> _Work task_: Gather all lines in the entries below that include the word "number".

> _Stored records_:

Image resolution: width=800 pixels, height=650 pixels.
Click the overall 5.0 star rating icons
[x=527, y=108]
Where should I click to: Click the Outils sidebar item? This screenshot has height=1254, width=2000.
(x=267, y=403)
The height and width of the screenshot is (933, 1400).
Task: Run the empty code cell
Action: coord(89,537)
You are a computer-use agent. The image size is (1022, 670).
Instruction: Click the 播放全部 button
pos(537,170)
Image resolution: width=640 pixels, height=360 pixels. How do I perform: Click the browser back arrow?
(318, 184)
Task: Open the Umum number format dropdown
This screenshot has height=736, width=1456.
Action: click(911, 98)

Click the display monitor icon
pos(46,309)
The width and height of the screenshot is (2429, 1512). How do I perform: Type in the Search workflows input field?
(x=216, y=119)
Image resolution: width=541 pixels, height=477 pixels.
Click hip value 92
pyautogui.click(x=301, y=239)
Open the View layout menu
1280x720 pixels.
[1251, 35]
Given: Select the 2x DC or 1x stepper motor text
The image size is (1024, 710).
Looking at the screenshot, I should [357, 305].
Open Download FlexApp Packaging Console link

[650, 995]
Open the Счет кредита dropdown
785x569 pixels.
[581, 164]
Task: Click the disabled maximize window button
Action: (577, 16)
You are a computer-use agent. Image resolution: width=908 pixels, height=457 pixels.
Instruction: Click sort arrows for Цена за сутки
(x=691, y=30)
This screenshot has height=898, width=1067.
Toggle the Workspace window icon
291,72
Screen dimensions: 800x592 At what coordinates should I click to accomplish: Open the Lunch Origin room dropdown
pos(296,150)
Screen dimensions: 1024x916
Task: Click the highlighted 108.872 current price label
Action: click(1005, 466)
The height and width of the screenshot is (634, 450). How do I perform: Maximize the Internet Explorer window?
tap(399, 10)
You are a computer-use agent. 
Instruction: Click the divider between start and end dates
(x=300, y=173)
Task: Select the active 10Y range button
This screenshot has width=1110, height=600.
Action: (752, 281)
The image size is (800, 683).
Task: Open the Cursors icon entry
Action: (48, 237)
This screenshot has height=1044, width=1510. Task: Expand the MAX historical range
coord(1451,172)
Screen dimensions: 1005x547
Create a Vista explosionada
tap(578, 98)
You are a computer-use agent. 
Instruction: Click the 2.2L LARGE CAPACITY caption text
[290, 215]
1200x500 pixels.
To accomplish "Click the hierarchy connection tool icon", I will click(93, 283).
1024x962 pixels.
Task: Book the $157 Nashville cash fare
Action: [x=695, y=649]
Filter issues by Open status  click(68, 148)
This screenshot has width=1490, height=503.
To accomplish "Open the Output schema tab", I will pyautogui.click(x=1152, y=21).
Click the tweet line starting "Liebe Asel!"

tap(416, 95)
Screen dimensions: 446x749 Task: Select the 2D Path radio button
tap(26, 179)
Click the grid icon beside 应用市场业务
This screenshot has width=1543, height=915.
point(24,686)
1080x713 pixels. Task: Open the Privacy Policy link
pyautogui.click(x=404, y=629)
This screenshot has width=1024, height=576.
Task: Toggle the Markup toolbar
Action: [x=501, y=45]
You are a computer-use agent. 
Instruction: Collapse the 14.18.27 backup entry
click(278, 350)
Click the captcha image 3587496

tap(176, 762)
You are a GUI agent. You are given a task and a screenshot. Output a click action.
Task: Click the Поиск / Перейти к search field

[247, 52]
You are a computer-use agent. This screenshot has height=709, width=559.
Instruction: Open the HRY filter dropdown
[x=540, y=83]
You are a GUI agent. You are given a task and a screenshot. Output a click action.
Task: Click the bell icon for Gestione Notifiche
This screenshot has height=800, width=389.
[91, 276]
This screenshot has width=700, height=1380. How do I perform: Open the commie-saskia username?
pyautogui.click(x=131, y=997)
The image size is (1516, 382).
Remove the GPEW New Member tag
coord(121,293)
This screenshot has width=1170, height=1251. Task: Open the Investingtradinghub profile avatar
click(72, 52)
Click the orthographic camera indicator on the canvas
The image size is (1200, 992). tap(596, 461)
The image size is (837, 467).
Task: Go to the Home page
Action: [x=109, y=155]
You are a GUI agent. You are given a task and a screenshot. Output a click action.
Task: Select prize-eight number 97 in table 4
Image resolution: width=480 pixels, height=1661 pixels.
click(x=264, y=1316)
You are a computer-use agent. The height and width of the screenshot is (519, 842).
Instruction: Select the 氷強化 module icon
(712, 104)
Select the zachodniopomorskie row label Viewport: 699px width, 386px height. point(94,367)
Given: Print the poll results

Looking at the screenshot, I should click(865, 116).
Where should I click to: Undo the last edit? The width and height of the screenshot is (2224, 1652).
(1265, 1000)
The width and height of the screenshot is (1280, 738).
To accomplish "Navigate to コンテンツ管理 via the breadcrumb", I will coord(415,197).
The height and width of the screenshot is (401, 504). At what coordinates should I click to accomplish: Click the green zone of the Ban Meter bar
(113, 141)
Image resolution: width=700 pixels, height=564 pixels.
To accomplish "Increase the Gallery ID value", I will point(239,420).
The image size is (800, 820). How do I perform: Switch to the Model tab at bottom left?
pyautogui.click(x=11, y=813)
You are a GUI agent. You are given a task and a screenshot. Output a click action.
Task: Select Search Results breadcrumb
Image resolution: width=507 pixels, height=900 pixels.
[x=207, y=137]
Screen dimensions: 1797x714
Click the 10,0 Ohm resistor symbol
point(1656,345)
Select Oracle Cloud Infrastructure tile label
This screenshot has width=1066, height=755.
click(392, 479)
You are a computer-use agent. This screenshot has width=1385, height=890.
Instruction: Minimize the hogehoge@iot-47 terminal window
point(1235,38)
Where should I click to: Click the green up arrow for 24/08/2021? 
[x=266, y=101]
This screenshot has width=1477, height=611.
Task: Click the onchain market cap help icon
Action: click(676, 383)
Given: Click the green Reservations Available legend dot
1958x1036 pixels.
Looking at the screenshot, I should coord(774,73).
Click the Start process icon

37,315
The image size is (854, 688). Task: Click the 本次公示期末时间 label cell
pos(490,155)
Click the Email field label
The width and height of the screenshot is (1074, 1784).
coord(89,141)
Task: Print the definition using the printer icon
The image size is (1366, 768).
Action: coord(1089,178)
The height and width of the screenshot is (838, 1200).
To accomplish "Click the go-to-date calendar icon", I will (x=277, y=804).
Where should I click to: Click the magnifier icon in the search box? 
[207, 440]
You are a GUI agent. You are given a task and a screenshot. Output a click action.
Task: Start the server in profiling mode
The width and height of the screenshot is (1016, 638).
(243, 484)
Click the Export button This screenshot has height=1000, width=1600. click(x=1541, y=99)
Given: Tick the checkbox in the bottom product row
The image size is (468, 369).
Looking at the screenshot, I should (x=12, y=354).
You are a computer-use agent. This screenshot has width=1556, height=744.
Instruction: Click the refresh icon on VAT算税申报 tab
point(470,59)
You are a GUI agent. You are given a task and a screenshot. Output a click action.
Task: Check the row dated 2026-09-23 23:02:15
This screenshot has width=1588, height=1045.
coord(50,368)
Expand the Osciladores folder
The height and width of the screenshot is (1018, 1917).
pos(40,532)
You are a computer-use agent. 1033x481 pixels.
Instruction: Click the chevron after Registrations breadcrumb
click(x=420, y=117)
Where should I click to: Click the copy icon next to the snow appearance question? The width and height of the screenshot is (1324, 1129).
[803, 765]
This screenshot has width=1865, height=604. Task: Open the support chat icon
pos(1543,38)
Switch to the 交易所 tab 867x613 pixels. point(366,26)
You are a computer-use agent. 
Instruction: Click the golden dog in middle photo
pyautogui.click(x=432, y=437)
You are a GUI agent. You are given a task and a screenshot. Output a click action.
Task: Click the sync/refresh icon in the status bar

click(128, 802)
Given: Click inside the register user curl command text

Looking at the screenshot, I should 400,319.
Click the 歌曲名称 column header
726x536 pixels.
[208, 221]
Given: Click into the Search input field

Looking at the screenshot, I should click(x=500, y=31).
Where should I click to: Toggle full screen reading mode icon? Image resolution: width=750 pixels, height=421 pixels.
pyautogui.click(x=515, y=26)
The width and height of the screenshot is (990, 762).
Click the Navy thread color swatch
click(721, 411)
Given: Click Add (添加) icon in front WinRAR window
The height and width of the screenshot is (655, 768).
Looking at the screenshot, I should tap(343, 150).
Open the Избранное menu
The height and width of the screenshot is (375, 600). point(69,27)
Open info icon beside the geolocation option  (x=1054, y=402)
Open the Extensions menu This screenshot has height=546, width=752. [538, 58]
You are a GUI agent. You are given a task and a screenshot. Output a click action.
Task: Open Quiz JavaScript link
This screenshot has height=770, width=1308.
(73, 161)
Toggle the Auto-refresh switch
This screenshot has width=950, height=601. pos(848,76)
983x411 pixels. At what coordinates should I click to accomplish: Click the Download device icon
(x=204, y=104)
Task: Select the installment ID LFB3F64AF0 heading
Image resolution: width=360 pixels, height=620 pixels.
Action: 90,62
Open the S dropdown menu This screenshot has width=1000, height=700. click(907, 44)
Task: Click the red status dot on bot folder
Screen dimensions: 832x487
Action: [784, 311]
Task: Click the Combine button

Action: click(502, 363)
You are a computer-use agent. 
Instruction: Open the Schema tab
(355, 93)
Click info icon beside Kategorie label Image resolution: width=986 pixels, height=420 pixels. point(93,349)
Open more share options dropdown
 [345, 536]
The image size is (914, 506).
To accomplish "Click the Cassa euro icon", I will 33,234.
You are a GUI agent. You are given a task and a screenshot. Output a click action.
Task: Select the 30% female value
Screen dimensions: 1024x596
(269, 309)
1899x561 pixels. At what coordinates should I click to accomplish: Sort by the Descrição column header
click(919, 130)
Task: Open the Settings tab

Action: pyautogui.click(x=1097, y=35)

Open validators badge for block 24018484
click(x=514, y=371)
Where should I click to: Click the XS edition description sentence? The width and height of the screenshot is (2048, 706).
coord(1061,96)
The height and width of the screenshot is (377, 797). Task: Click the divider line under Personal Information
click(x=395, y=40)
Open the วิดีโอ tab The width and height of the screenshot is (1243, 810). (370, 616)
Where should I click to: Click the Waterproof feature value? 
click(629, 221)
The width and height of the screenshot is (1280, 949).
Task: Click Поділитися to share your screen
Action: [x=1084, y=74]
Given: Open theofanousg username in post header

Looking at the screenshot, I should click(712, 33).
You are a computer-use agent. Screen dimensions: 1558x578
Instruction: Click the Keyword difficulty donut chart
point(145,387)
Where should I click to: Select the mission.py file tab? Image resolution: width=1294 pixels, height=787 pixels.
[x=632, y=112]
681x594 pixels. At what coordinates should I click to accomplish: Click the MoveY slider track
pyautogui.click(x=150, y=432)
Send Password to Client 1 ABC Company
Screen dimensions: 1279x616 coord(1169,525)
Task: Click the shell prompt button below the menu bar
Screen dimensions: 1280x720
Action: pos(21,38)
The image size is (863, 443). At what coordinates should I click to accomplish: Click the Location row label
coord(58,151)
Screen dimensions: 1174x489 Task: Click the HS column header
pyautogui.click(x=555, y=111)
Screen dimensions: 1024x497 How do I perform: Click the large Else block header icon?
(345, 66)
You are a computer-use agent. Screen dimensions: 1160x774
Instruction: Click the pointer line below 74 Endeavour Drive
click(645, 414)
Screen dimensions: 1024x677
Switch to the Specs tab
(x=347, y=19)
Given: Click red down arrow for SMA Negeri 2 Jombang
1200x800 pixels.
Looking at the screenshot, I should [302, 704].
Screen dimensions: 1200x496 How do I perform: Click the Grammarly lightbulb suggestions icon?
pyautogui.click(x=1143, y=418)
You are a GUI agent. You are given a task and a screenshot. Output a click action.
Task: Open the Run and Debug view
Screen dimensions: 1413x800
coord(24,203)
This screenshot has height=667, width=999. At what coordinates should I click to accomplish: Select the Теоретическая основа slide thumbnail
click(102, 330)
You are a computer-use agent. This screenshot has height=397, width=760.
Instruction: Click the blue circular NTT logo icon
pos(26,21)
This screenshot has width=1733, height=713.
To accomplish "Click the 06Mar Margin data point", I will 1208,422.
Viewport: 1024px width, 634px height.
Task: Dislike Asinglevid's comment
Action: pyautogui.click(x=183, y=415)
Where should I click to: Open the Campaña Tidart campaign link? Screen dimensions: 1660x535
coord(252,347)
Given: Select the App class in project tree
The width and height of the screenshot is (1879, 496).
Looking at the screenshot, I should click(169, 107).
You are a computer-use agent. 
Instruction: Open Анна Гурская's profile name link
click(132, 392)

> _Reply_:
Task: Open the Umum number format dropdown
Task: Select prize-eight number 97 in table 4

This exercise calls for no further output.